Claims Analytics Solutions
See the forest for the trees
See the forest for the trees
Both insurers and manufacturers can benefit from the analysis of claims data. Claims analytics helps you answer numerous business questions and improve your business processes. However, this is not an easy task. The dominant portion of claim information is stored as free text: medical records, adjuster notes, customer statements, repair notes, etc. If you cannot consistently pull relevant facts from millions of text records, you might as well forget about claims analytics altogether.
Our goal is to enable efficient claims analytics. We provide software that can extract important information dispersed through the text notes associated with claims. We submit the distilled knowledge, along with the original structured attributes, as the input to machine learning algorithms that create predictive models for anticipating future outcomes and for detecting systematic anomalies.

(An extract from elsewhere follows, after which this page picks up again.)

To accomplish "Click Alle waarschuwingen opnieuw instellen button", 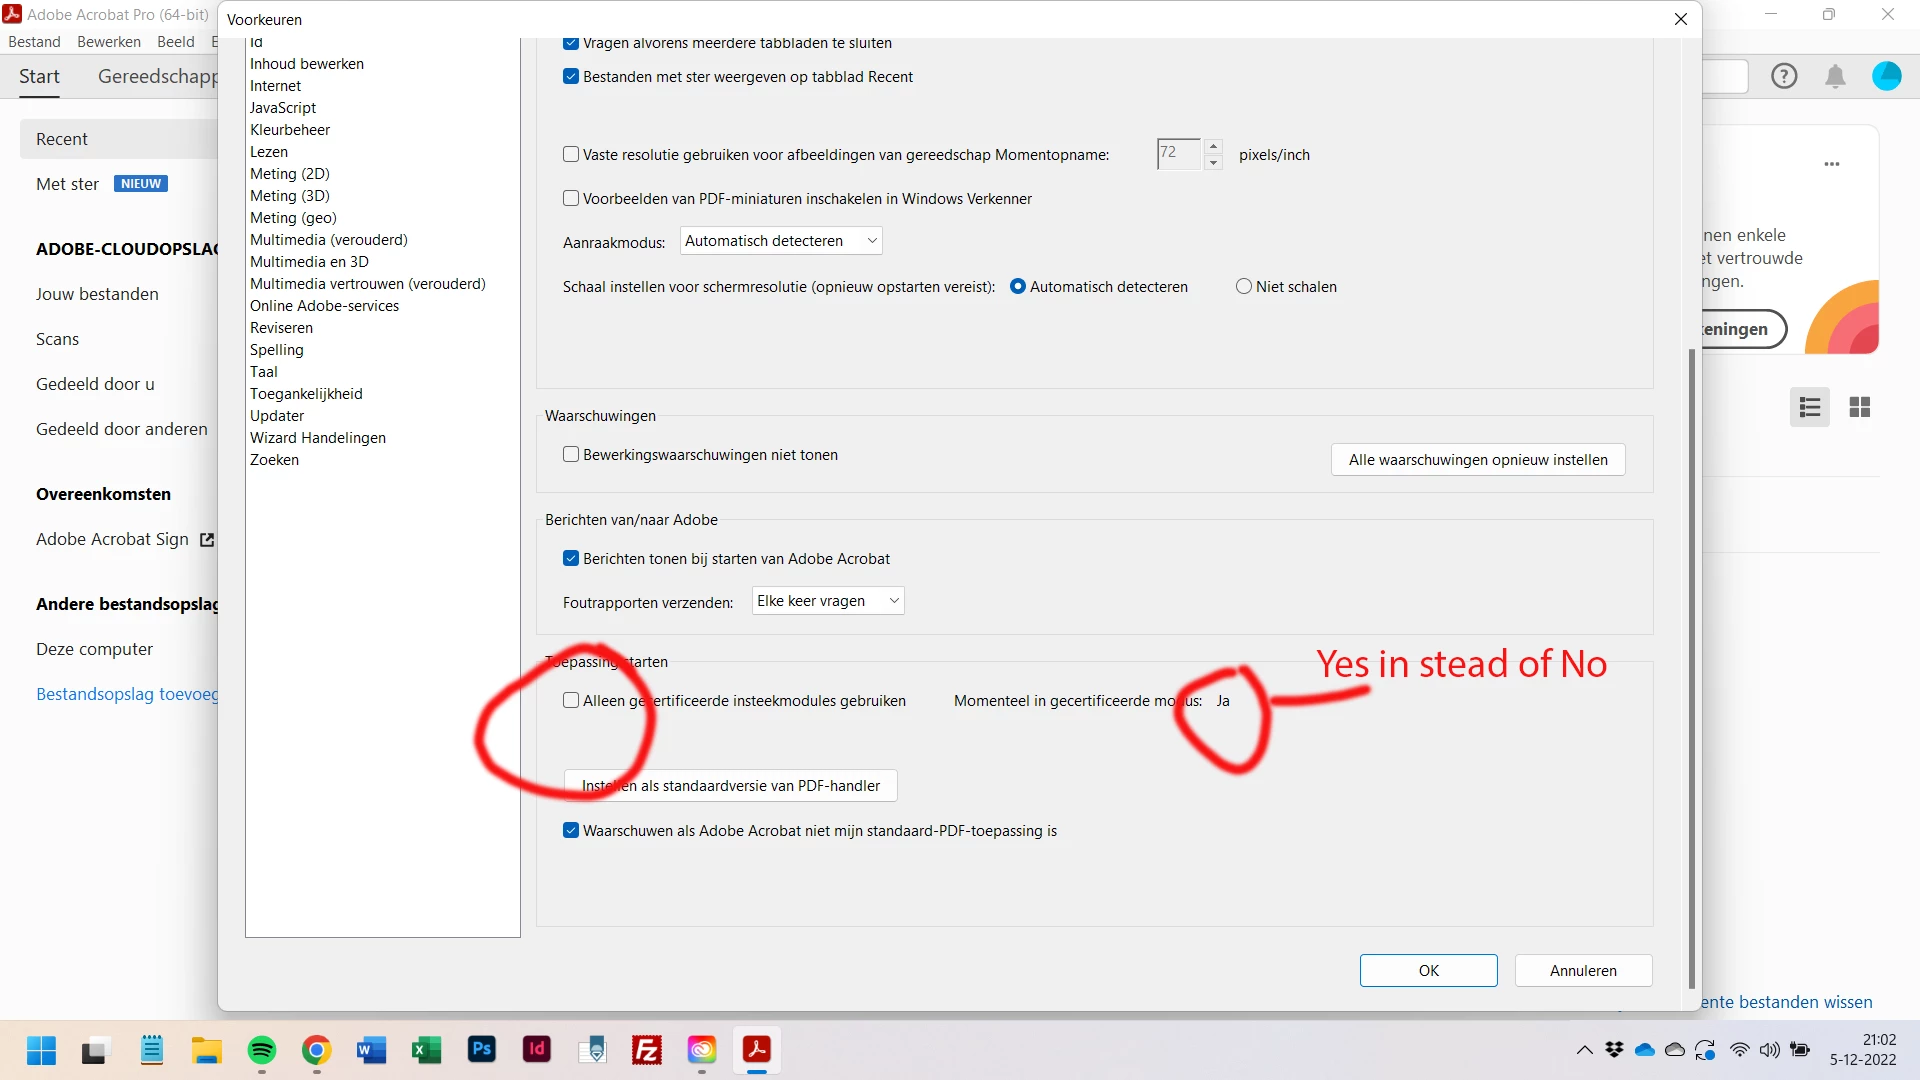I will coord(1477,460).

Use machine learning to assess the accuracy of ICD-10 codes assigned to medical records. Assess whether your billing is using the right codes. The system can operate both as an automated classification system, or merely as a decision support tool. Use our software to increase your confidence in the accuracy of selected codes.
Use the power of machine learning to identify normal behavior patterns and detect anomalous behavior. Reveal the most suspicious providers and investigate the cause of anomalies. Setup the software to access to your data, perform any necessary merging and joining of different sources of data, check for errors in data entry, select from a plethora of algorithms with which to investigate, and study the results.
Go beyond the traditional statistical data analysis techniques applied to claims data. Our software, PolyAnalyst, provides a suite of tools that help you dig deeper into the textual data associated with claims, and use this additional evidence as criteria in detecting and even predicting subrogation outcomes.
Detect litigation threats and arm your legal team with the summary of key facts extracted from claim notes.
Identify claims, adjusters and customers that do not fit normal behavior patterns. Determine the cause of the anomaly.
Determine patterns and trends for key drivers of the repair cost. Pinpoint root causes of problems and the corresponding successful repair actions.
Monitor your data for previously unknown issues that might have the potential to become major headaches in the future, if not quickly addressed.
Spot systematic anomalies in the behavior of some dealers in your network. Identify operational patterns that cause these anomalies.